I bonded so well with my friends that first trip that they left me an open invitation to stay with them at their apartment for future Cons. I first took them up on that offer in 2001 when I came back for the show. That year I even volunteered to run one of the group's annual Champions gaming sessions which was loads of fun. I came back again for the show in 2002 and 2003 as well. These trips were very much a recharge time for me as well. It was a chance to step away from the daily routine and just go with the flow. This was time to just hang with the guys, fellow hobby enthusiasts with whom I had a lot in common. We've read the same books, knew the same character histories, could quote the same lines from movies. It was our geek-time. And sure, we had our traditions: a lunch at Hooters, a meal at Kansas City Barbeque, a film the day before the show ramped up at Horton Plaza, a meal at Dick's Last Resort, one or two evenings of Champions gaming, etc. Great times.
Last year, we did things up a bit differently. With a new job and less vacation than before, my wife and I decided to make a family trip out of Con week. So, while my wife was able to leisurely site-see in the town she was born in, I was able to take my ten year old son to the show (he had been asking for years so I finally got to have him come along). This really was a different way to enjoy the show: experiencing it all through his eyes. He was blown away by the various video-game presenters (we spent a good bit of time at the demo booth trying upcoming games). I enjoyed watching him try his hand at the various collectible-card-game challenges. We both enjoyed a number of panels dealing with animation and voice talents of shows we watched together. And we scoured the ever-growing number of aisles on the exhibit floor to find just the right stuff we wanted to spend money on. Sure, I did get to hang with the guys some and I managed to fit in a few of the traditions (all our favorite eating places) between family time activities like a tour of the San Diego Harbor and the US Naval ship.
This year's show seems to have already sold out, especially for Saturday, in advance.

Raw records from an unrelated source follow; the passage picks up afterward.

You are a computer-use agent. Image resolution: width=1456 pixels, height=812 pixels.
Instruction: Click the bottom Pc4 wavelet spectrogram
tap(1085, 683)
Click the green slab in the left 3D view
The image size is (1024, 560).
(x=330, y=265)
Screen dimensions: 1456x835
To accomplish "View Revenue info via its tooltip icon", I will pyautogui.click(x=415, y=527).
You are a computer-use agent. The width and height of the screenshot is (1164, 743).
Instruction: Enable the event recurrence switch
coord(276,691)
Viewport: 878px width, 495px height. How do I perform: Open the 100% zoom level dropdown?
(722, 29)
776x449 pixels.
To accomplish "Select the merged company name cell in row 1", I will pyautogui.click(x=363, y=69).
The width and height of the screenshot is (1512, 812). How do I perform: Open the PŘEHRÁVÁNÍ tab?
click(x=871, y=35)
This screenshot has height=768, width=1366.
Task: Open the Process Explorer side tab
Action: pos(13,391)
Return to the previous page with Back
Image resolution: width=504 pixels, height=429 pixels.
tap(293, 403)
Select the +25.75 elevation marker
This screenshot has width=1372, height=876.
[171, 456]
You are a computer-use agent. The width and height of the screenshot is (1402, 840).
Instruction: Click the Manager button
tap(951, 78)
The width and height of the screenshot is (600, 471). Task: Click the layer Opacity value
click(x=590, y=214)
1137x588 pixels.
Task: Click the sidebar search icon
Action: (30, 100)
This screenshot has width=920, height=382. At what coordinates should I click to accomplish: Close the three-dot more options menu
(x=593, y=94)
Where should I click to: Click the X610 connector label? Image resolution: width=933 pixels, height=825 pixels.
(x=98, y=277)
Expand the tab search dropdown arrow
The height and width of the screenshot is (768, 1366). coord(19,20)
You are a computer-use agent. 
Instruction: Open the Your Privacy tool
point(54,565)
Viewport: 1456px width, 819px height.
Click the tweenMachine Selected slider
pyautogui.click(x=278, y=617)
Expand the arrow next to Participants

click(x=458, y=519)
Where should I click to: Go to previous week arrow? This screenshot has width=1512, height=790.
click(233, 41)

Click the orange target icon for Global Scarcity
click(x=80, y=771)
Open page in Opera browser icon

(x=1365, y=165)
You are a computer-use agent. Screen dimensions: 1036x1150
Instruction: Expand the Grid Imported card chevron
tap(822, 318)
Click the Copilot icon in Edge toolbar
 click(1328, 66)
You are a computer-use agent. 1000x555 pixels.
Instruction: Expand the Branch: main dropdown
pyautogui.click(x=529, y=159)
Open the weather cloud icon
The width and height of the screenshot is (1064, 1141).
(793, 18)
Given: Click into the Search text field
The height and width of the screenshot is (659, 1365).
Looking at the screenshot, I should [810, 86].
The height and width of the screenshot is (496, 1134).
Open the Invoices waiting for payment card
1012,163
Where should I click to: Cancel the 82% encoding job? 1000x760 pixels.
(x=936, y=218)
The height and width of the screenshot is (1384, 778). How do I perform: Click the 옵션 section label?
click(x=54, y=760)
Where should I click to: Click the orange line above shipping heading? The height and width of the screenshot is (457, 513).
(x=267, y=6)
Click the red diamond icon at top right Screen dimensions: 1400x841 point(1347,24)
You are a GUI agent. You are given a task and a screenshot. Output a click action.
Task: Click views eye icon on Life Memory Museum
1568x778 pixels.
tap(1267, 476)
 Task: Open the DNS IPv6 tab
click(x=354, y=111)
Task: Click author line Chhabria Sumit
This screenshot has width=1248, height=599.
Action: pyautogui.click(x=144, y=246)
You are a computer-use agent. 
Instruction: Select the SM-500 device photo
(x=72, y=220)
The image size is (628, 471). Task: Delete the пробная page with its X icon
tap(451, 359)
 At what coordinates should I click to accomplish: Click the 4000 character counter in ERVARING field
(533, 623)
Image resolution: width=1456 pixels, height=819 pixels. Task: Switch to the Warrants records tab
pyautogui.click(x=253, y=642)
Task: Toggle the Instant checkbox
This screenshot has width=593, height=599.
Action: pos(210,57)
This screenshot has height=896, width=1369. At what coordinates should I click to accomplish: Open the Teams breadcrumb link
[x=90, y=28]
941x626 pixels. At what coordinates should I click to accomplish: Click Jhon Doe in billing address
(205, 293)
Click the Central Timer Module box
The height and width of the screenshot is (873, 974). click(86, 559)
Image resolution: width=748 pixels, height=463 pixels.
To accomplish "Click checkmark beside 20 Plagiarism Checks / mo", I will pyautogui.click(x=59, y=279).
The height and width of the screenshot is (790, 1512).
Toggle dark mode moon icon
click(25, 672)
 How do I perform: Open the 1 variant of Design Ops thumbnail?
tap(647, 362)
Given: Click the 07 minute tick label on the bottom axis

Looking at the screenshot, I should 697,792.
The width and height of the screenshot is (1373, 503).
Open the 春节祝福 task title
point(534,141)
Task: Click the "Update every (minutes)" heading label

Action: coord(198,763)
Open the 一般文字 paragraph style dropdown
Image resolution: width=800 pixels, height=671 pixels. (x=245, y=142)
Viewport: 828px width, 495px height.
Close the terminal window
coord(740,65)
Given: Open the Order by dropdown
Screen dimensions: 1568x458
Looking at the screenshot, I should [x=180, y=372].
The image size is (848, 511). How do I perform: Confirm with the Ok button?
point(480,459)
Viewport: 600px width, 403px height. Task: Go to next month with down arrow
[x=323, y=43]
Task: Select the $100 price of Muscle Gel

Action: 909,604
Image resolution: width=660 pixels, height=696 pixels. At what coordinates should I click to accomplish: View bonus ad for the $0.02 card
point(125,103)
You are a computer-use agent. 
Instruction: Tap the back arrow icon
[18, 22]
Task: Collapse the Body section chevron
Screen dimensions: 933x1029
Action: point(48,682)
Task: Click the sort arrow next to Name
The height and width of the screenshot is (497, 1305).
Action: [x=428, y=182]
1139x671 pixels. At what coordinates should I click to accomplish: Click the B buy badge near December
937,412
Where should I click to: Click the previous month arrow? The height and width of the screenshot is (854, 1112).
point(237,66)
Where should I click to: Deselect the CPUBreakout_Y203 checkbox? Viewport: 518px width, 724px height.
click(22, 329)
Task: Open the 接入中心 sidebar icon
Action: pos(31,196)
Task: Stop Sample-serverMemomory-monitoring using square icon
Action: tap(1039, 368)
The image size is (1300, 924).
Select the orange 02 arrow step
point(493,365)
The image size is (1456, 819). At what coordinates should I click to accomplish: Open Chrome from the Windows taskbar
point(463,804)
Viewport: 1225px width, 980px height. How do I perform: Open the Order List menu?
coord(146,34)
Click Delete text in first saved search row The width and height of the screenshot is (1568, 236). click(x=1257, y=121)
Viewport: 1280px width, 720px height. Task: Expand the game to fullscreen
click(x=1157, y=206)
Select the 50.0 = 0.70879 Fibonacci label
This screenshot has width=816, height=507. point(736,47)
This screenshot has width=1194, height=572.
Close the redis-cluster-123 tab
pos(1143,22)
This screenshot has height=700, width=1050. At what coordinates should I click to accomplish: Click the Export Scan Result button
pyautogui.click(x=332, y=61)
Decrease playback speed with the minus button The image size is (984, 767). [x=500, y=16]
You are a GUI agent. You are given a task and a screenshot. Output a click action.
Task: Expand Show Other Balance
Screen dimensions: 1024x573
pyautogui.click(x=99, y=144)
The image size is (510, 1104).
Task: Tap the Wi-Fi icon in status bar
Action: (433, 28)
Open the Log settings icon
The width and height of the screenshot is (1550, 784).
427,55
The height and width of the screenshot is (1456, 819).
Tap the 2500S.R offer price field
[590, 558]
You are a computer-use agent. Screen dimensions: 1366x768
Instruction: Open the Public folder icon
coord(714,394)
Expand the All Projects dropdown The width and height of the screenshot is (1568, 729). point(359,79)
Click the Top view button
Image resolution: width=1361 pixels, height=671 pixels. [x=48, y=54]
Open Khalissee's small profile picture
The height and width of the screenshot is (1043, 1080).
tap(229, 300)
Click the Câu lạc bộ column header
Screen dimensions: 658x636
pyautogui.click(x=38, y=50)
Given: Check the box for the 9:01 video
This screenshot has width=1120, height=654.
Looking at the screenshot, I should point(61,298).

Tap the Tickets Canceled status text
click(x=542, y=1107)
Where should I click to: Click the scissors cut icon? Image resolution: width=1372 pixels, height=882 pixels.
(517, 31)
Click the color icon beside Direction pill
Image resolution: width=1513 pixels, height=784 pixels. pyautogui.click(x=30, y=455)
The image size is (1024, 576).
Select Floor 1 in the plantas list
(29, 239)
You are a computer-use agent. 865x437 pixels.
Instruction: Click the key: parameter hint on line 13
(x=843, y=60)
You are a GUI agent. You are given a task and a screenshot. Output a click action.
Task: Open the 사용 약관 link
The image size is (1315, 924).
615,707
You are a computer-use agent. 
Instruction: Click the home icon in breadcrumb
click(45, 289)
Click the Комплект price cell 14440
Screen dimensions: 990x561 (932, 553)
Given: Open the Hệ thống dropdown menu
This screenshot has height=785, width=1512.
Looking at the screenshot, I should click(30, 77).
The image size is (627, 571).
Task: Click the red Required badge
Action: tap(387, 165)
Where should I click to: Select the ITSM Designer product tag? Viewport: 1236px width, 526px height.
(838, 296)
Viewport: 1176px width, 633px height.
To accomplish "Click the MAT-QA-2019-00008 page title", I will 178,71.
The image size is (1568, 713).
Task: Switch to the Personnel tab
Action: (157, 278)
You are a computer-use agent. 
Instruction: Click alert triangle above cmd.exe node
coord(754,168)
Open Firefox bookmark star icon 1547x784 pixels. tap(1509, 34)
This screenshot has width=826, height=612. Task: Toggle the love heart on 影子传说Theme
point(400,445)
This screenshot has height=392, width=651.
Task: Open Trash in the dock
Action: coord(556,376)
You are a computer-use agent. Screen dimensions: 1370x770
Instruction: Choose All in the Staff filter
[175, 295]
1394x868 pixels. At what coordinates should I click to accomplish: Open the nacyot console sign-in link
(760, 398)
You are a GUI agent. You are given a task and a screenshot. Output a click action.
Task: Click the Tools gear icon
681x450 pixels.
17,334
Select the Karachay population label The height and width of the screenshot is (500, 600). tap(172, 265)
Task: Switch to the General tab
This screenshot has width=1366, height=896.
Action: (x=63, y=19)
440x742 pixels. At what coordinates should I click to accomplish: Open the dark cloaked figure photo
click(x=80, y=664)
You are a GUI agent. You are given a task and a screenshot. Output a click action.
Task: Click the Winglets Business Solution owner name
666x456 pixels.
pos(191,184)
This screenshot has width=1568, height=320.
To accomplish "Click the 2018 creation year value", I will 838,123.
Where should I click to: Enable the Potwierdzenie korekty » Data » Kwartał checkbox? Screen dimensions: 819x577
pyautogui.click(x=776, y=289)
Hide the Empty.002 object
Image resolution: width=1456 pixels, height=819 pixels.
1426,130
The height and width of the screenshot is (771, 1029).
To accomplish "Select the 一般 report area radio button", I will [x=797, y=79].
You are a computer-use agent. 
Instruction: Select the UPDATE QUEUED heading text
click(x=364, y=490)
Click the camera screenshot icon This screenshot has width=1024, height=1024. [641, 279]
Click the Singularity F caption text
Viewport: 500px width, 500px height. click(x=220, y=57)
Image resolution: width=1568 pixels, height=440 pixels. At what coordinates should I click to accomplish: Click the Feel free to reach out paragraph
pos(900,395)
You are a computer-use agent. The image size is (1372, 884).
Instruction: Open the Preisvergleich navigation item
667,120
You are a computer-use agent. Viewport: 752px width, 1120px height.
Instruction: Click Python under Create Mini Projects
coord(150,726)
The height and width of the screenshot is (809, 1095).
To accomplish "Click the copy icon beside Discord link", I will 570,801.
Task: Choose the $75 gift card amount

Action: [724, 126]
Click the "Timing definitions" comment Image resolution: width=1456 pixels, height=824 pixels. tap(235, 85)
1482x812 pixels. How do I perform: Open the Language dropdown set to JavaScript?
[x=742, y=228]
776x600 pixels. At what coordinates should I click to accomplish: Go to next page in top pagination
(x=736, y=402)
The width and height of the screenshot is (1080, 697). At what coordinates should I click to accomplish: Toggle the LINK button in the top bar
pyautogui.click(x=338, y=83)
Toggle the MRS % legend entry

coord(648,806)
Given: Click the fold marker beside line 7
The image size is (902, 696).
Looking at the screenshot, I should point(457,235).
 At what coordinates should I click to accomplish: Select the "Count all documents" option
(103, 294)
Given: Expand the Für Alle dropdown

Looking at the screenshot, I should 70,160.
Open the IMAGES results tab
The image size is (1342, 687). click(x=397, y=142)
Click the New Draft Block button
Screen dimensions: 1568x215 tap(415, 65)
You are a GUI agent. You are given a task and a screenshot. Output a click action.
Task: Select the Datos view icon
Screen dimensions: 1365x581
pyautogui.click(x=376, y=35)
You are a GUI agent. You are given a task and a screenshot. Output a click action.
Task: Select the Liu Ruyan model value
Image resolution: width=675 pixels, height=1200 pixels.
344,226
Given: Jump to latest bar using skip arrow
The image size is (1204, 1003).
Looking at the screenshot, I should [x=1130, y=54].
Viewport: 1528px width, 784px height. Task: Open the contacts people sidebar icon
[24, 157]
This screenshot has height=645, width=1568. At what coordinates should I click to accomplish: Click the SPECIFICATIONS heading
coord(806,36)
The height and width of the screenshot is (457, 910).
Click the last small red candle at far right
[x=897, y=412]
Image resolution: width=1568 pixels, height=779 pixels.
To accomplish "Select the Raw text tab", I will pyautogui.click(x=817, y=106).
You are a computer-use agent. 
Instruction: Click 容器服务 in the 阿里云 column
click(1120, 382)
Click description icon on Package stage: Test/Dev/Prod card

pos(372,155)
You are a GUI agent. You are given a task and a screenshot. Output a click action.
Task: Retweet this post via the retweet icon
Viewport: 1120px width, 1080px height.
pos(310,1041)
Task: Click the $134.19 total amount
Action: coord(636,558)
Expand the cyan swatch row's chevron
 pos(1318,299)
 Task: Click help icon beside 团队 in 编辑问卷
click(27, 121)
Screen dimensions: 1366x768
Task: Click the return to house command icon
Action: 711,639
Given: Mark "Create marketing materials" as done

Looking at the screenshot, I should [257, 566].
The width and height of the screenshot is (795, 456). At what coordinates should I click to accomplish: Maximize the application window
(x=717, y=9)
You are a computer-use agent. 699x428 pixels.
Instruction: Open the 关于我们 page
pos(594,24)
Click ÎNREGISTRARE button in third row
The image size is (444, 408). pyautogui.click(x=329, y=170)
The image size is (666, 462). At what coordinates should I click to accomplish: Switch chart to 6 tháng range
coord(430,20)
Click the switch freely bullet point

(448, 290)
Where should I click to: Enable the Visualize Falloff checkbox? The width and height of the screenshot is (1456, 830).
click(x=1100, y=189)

That means huge crowds again. Maybe a bit too crowded, at least for my taste. You really couldn't move around the floor well during the weekend last year, and many of the popular panels had huge lines that required arriving in advance and waiting in order to get a seat. I know that only some of the gang is making the show this year, due to other committments and such. Still, I'll get the low-down from Mike in his wonderful narrative style, and I have some friends scouting out freebie items from the exhibit floor I'm interested in (man, sorting through the freebie bag at the end of the show is always fun - I still have a lot of stuff left from last year on top my filing cabinet). I can hit sites like Newsarama to get the high-lights of some of the key panels as well. So, I'll get a taste of the Con even though I'm thousands of miles away. Still, I wish I was there. Maybe in 2009; I can't go next summer as that's tagged for going back North to where I grew up for my 25th high school reunion.